Excerpt provided:
# # # #

Arguably the Reformation in Scotland wreaked considerably more cultural damage than that in England. In a fascinating account of the relationship between social, ecclesiastical and political conditions in Scotland during the quinquecento, Jenny Wormald (1981, p. 95) mentions danger-points identified by the late 16th-century political writer, Estienne Pasquier:

There are three things of which one should be infinitely afraid in every principality – huge debts, a royal minority, and a disturbance in religion. For there is not one of these three which is not sufficient in itself to bring mutation to a state.
The last two of these were at force in Scotland in the 1540s and 50s, leading up to those fateful days at the end of the sixth decade. At every level in society there was instability.

The local Church had been quite successful – perhaps more so than in Continental Europe – in both identifying the need for internal reform and in endeavouring to realise that reform. Coupled with this, however, was a determination to expel heresy and dissent, and this conviction resulted in what can only be seen in hindsight as grave errors of judgement.

The burning of the reformer George Wishart, for example, with the consequent murder of Cardinal Beaton in revenge at St Andrews in 1546, provoked outrage from the masses. The more liberal reform by Lutherans of the 1520s had been rejected, only to be followed by the more radical Calvinist doctrine and practice which took hold in the late 1550s.

Even as late as 1559, the Scottish hierarchy was confident that internal reform would be sufficient; there was certainly no lack of intention or goodwill by the bishops, and many reforms were made, including the introduction of common prayers, litanies, and evening prayers in the vernacular (Wormald, 1981, p. 93).

Yet these reforms were insufficent to hold back the tide of Protestantism. It was not enough that the hierarchy should begin to give a good lead in spiritual and educational matters, impressive and vital though this might be. The internal reforms were doomed to failure since they were reinforcing the image of the higher clergy as the literate elite, whilst ignoring the parish clergy and the aspirations of the laity (Wormald, 1981, p. 94). It was precisely these last two groups within the Church, together with their distrust and frustration, that made external reform inevitable.

Not that Calvinism per se can be blamed for the wiping-out of a musical tradition in that country, easy as it is to oversimplify matters (Baxter, 1997, p. 2). Calvin's introduction to the Geneva Psalter (Strunk, 1981, p. 157) shows how short-sighted this would be:

Now among the other things proper to recreate man and give him pleasure, music is either the first or one of the principal, and we must think that it is a gift of God deputed to that purpose and we find by experience that [music] has a secret and almost incredible power to move our hearts in one way or another.

Yet it is an inescapable fact that it was the Reformation of 1559-60 that caused the 'curious death of Scottish art-musical culture' (Baxter, 1997, p. 2). Furthermore, the extraordinary thing was that the principles underlying the Tridentine reforms were already being applied in Scotland (Wormald, 1981, p. 92).

# # # #

Data excerpt:
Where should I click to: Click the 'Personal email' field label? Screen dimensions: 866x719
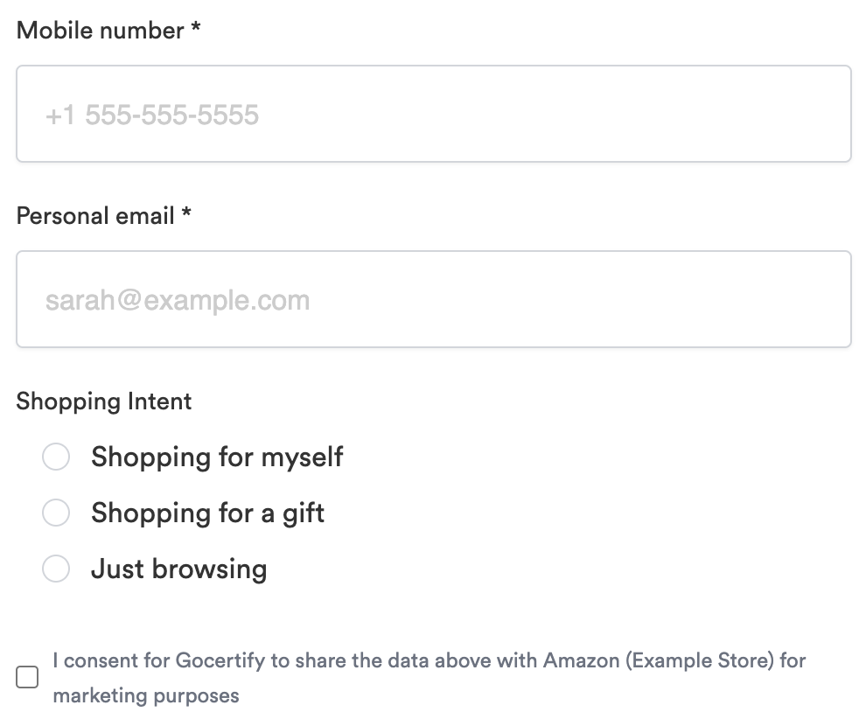coord(96,216)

# # # #

Tasks for this exercise:
1 - Duplicate the stretch of the passage on the Scottish Reformation from "There are three" through "errors of judgement.".
2 - In the passage on the Scottish Reformation, where and in what year was Cardinal Beaton murdered?
3 - Please extend the passage on the Scottish Reformation past its final sentence.
The listing comes from a separate source.

Exercise answers:
1 -
There are three things of which one should be infinitely afraid in every principality – huge debts, a royal minority, and a disturbance in religion. For there is not one of these three which is not sufficient in itself to bring mutation to a state.
The last two of these were at force in Scotland in the 1540s and 50s, leading up to those fateful days at the end of the sixth decade. At every level in society there was instability.

The local Church had been quite successful – perhaps more so than in Continental Europe – in both identifying the need for internal reform and in endeavouring to realise that reform. Coupled with this, however, was a determination to expel heresy and dissent, and this conviction resulted in what can only be seen in hindsight as grave errors of judgement.

2 - At St Andrews in 1546.

3 -
Musically speaking, this may have been prompted by the Augustinian canon Robert Richardson's Commentary on the Rule of St Augustine. Published in Paris in 1530 and dedicated to Abbot Alexander Myln of Cambuskenneth from whom it was commissioned, this work set about establishing what must be done to renew the monastic life. So great was the need for reform and so little was achieved internally that just thirteen years later Richardson was back in Scotland, this time as a Protestant preacher, having given up the struggle. The 1530 Commentary included criticism of the elaborate nature of sacred music and advocating a return to a simpler style, especially that used at the Chapel Royal in Stirling. We can see this in the gradual replacing of the British decorative music of the early part of the century and before by the structural imitation of the Late or 'High' Renaissance.

Robert Carver

The shift in styles can be seen especially in the music of Robert Carver (or Carvor), alias Arnat (born c.1484, died after 1568). A canon of Scone, he was most likely, on the evidence of the' Arnat' alias, associated with the Chapel Royal at Stirling (Elliott, 1996, p. v). All the works that can definitely be attributed to him are to be found in the Carver Choirbook, previously known as the Scone Antiphonary [11], housed in the National Library of Scotland.

Elliott (1996, p. v) tells us that Carver's music

spans the shift in Britain from the late-medieval decorative style to the progressive and internationally-current structural imitation of the High Renaissance that seems to have taken place in Scotland in the 1520s and 30s.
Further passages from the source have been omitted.